Directions: Pull out every line with the word "computer" from the entries below.

Data to use below:

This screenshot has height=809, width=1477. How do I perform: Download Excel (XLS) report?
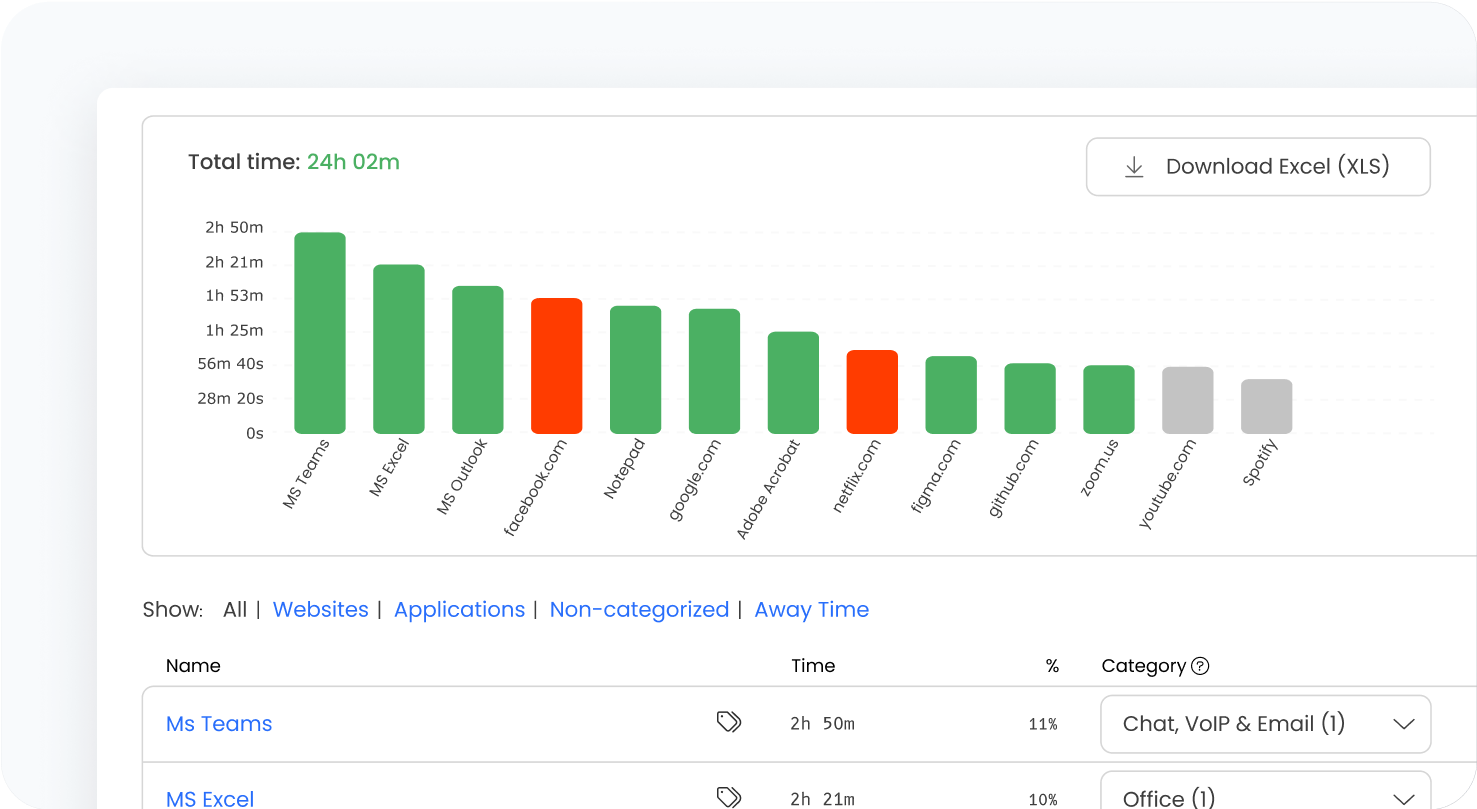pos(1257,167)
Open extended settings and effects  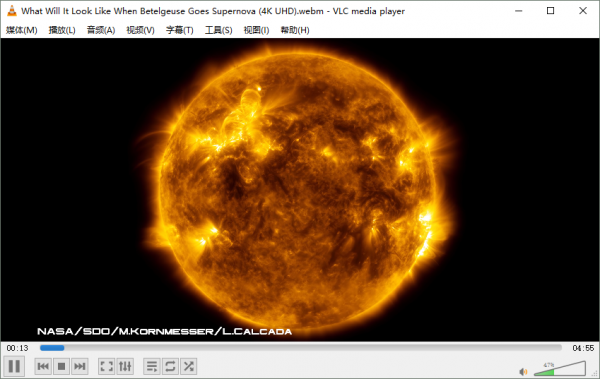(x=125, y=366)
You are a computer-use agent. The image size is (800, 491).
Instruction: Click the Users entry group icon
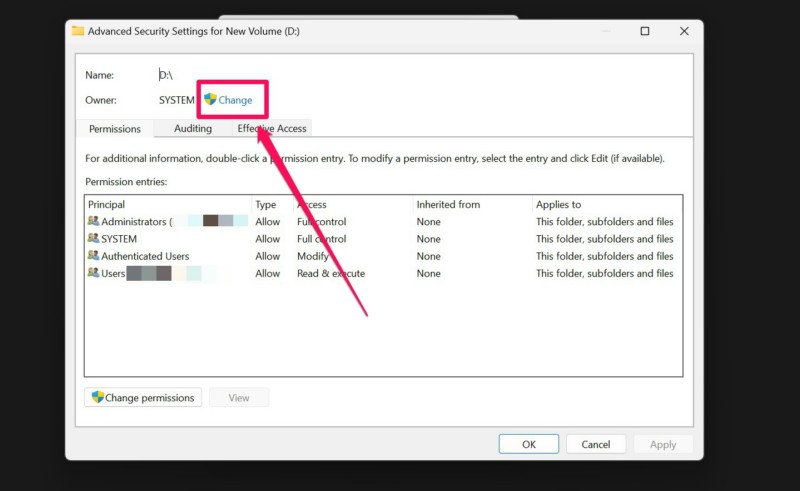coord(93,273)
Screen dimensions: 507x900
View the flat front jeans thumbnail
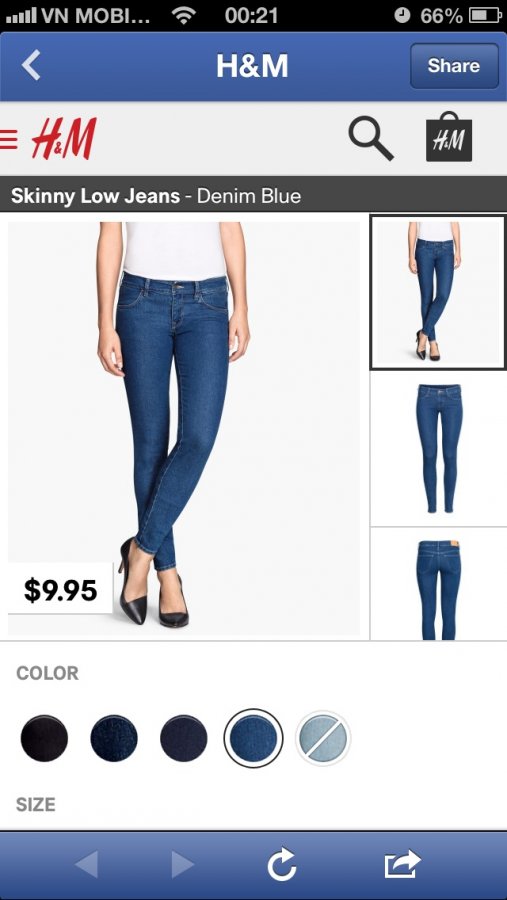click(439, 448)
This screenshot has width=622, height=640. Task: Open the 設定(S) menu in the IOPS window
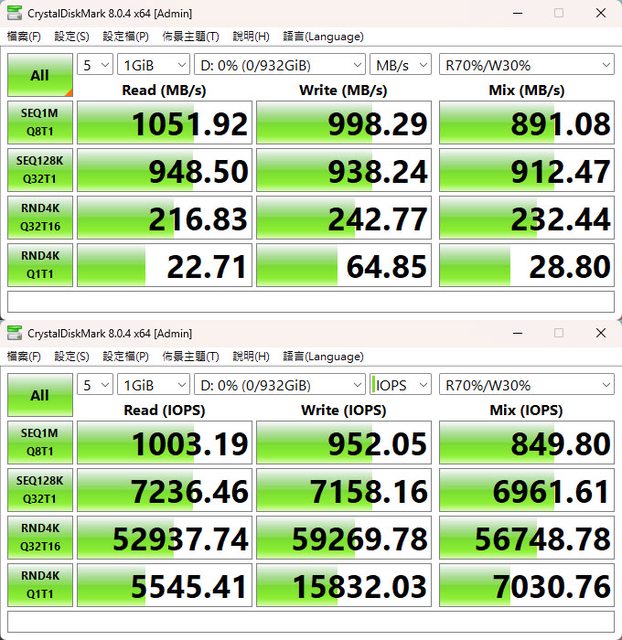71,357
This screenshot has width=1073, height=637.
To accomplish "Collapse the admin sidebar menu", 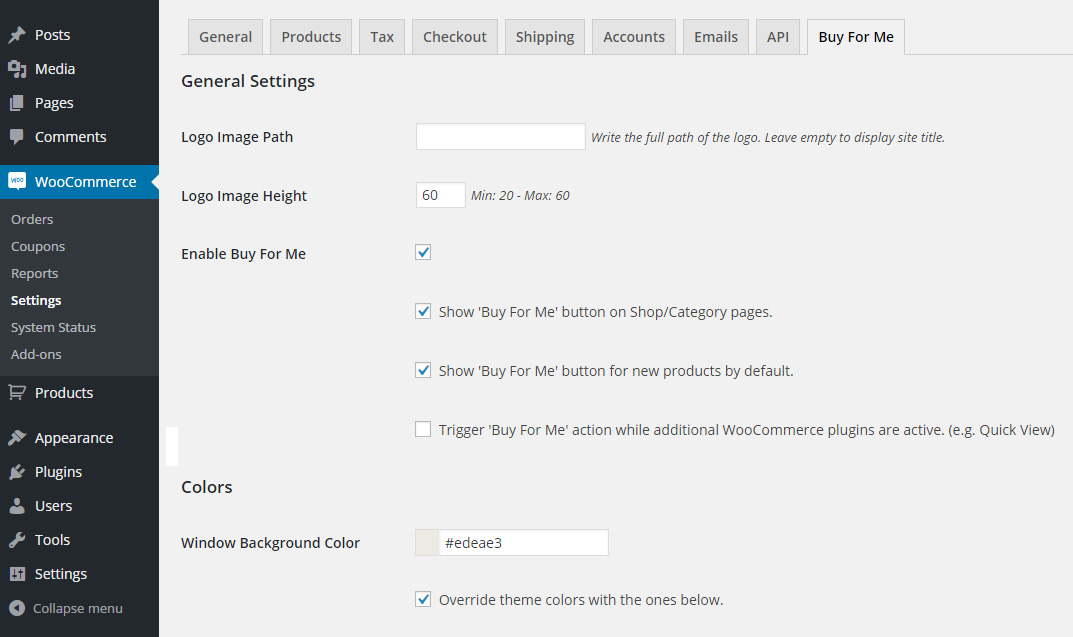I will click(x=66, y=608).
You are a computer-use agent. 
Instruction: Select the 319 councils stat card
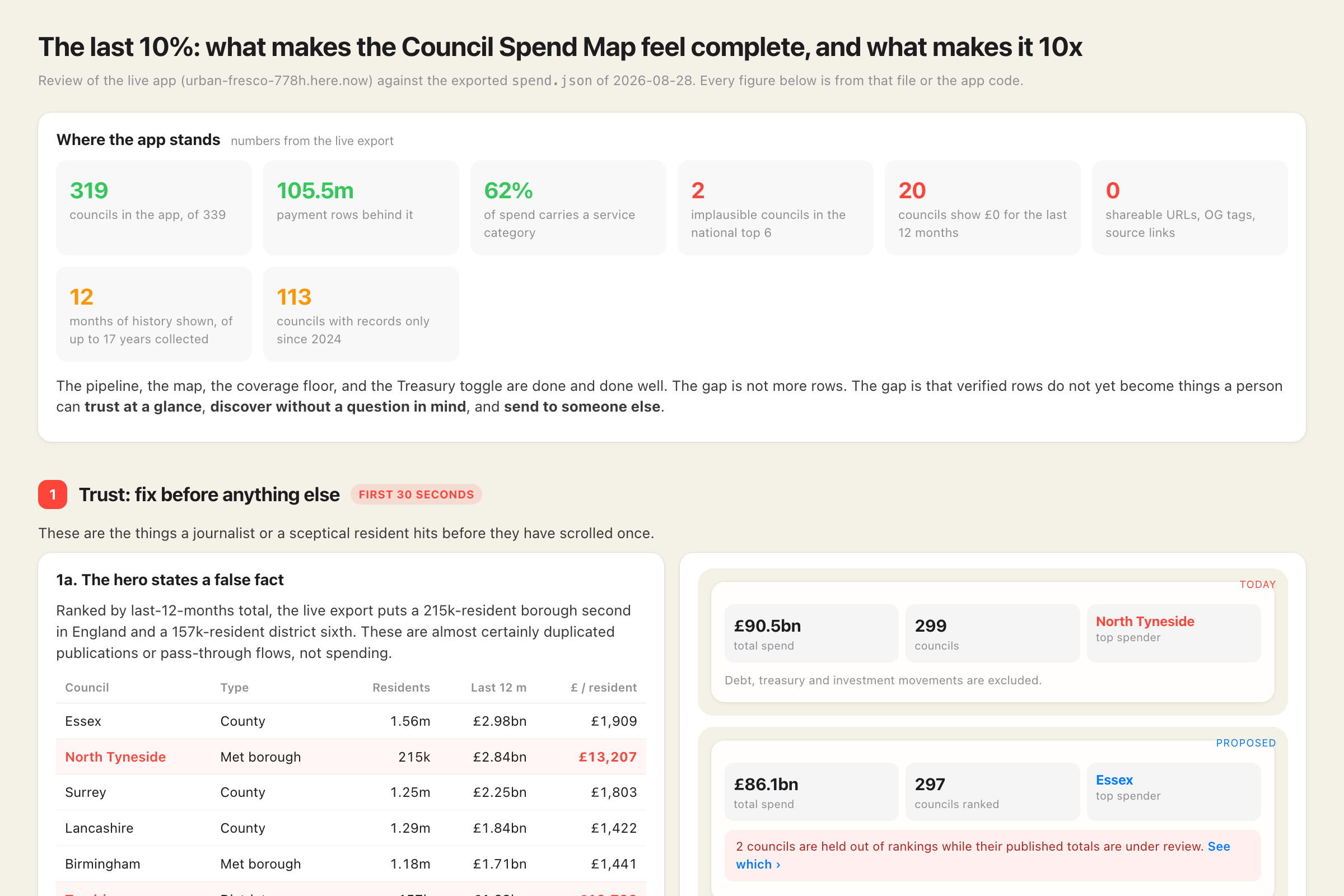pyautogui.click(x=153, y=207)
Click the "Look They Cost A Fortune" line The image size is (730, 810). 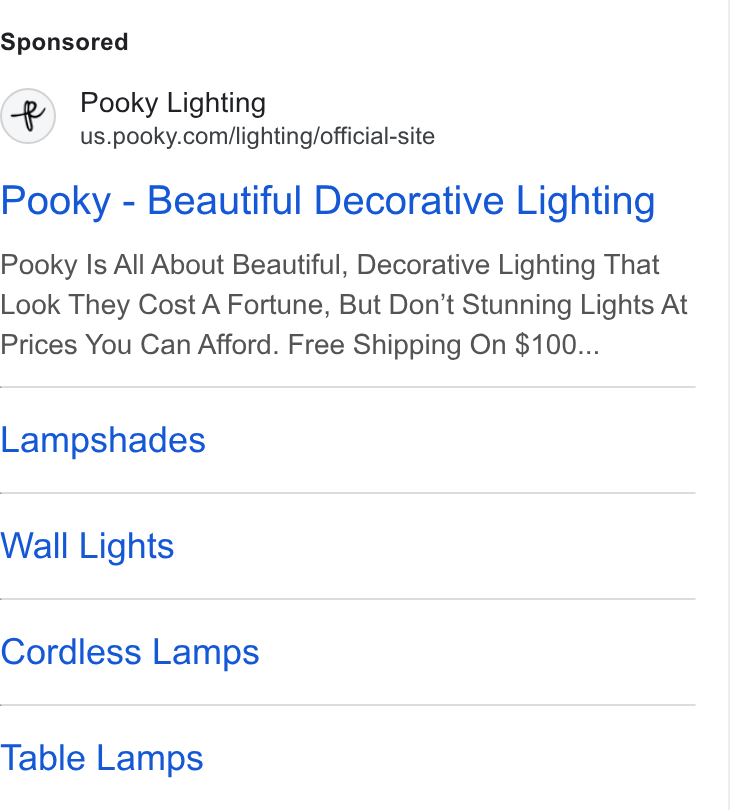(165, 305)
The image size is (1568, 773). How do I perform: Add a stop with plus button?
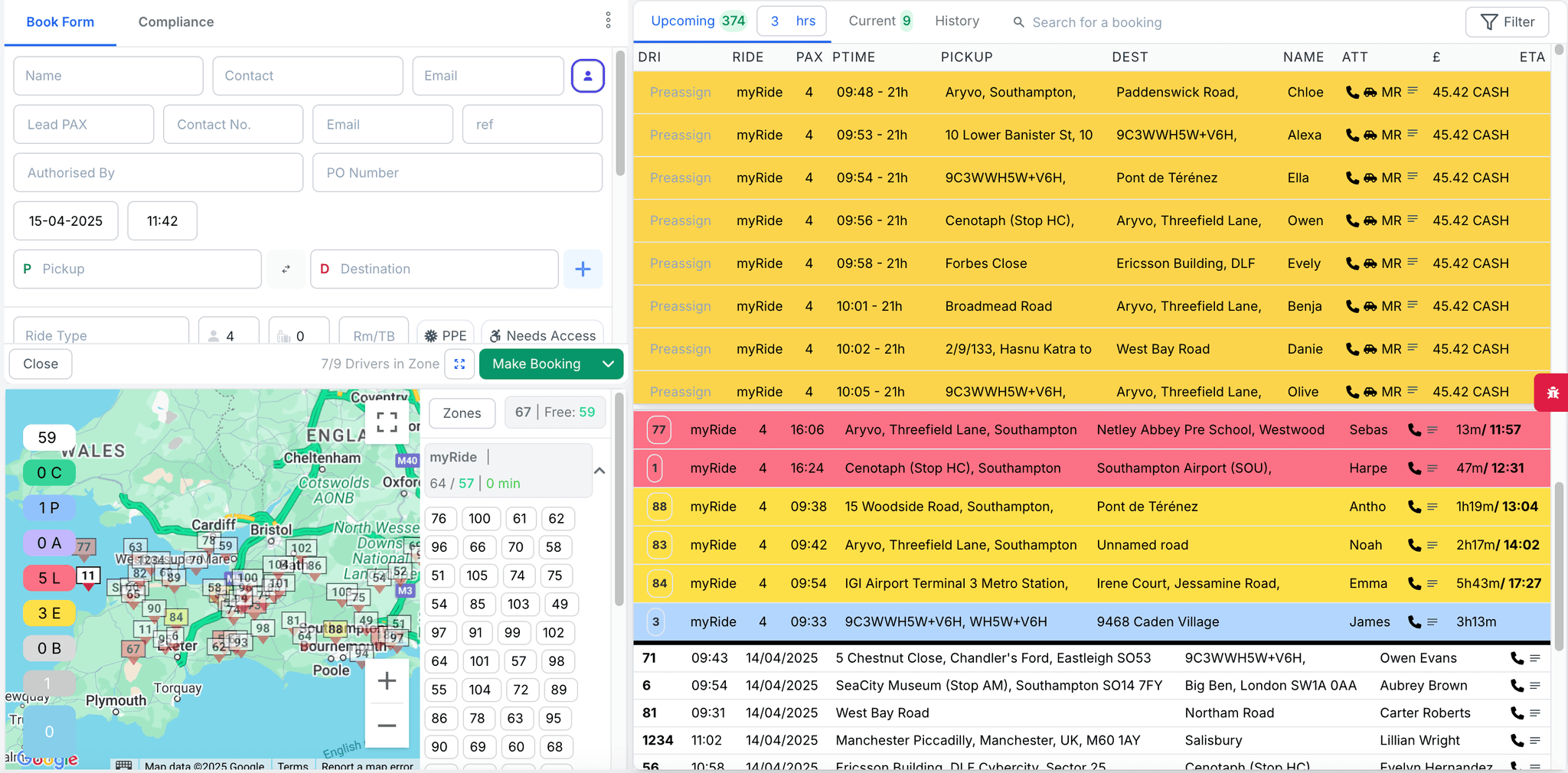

End of Data to use.

Result:
You are a computer-use agent. The image size is (800, 491).
You are a computer-use agent. 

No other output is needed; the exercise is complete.